• [Stored rows]:

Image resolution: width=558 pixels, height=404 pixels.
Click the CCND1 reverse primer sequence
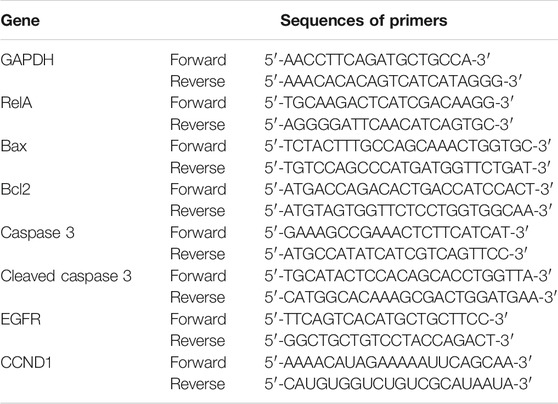[399, 384]
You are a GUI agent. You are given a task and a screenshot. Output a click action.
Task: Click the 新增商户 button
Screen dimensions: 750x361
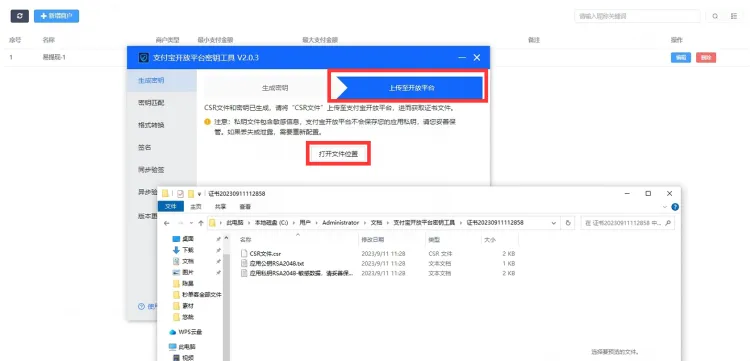coord(56,16)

• [Instructions to follow]:
Reproduce every line of the items above word for word, leaving the pictures out.

• [In response]:
Image resolution: width=558 pixels, height=404 pixels.
Click the CCND1 reverse primer sequence
[399, 384]
You are a GUI agent. You are given a task and a screenshot. Output a click action.
Task: Click the 新增商户 button
Screen dimensions: 750x361
coord(56,16)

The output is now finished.